Monetary Market Trends
According to the central bank, the main interbank market rates continued their linear trend in May and subsequently recorded small declines. Long-term government bond yields experienced a downward adjustment in response to market conditions.
Financial Market Trends in April and May
Financial markets experienced moderate volatility in the second quarter, with fluctuations in investor expectations regarding the Federal Reserve interest rate and political events in Europe impacting market sentiment and risk perception. Despite this, exchange rates remained relatively stable, with the leu/euro rate remaining at higher levels throughout April and May.
Credit Dynamics and Private Sector Growth
In April, annual credit growth to the private sector increased to 5.8% after a decrease to 4.7% in March. This growth remained relatively stable at 5.7% in May, driven by growth in domestic currency loans and a slightly upward trajectory in foreign currency loans. The central bank’s report highlights the continued acceleration of credit growth in local currency and the fluctuating trend in foreign currency loans.
Decrease in Private Sector Credit and Inflation Rate
In May, the share of the component in lei in the credit granted to the private sector decreased to 68.8%, down from 68.9% in March 2024. According to current assessments, the annual inflation rate will continue to decline in the coming months on a significantly lower trajectory than highlighted in the medium-term forecast from May 2024, mainly under the influence of base effects and legislative changes in the energy sector, as well as against the backdrop of decelerating import price growth and the gradual downward adjustment of short-term inflation expectations.
Uncertainties and Risks in Fiscal and Revenue Policies
Regarding the increased uncertainties and risks arising from future fiscal and revenue policy conduct, the National Bank of Romania indicates that among these are the poor budget execution in the first five months of the year, the dynamics of public sector salaries, and the full impact of the new pension law, as well as the non-implementation of fiscal-budgetary measures.
Challenges for Budget Consolidation
Despite being in an excessive deficit procedure, there are still uncertainties and significant risks that need to be considered.
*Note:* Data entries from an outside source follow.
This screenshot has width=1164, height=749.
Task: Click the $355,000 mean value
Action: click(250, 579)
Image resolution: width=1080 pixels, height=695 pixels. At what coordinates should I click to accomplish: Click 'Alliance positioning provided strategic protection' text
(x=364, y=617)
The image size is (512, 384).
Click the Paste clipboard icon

One major source of uncertainty is the labor market conditions and wage dynamics in the economy. Additionally, there are significant uncertainties associated with the presumed impact on natural gas and electricity prices due to recent legislative changes, as well as the evolution of oil prices.
Uncertainties and risks regarding the economic outlook, and implicitly the medium-term evolution of inflation, continue to be generated by the war in Ukraine and the conflict in the Middle East, as well as economic developments in Europe, particularly in Germany. Moreover, the absorption of European funds, especially those related to the Next Generation EU program, is conditioned by strict targets and milestones. However, it is essential for implementing reforms.
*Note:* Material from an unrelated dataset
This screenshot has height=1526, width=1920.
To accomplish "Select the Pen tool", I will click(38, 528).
The Importance of a Balanced Mix of Policies for Economic Stability
The Board of Directors of the National Bank of Romania emphasizes the need for a balanced mix of macroeconomic policies and structural reforms to maintain economic stability. This is essential not only for the energy transition but also to counteract, at least partially, the contractionary effects of geopolitical conflicts.
In the current context, it is crucial to implement reforms that will utilize European funds to stimulate long-term growth potential. This will help strengthen the Romanian economy’s capacity to withstand adverse developments. The next meeting of the Board of Directors dedicated to monetary policy is scheduled for August 7, 2024.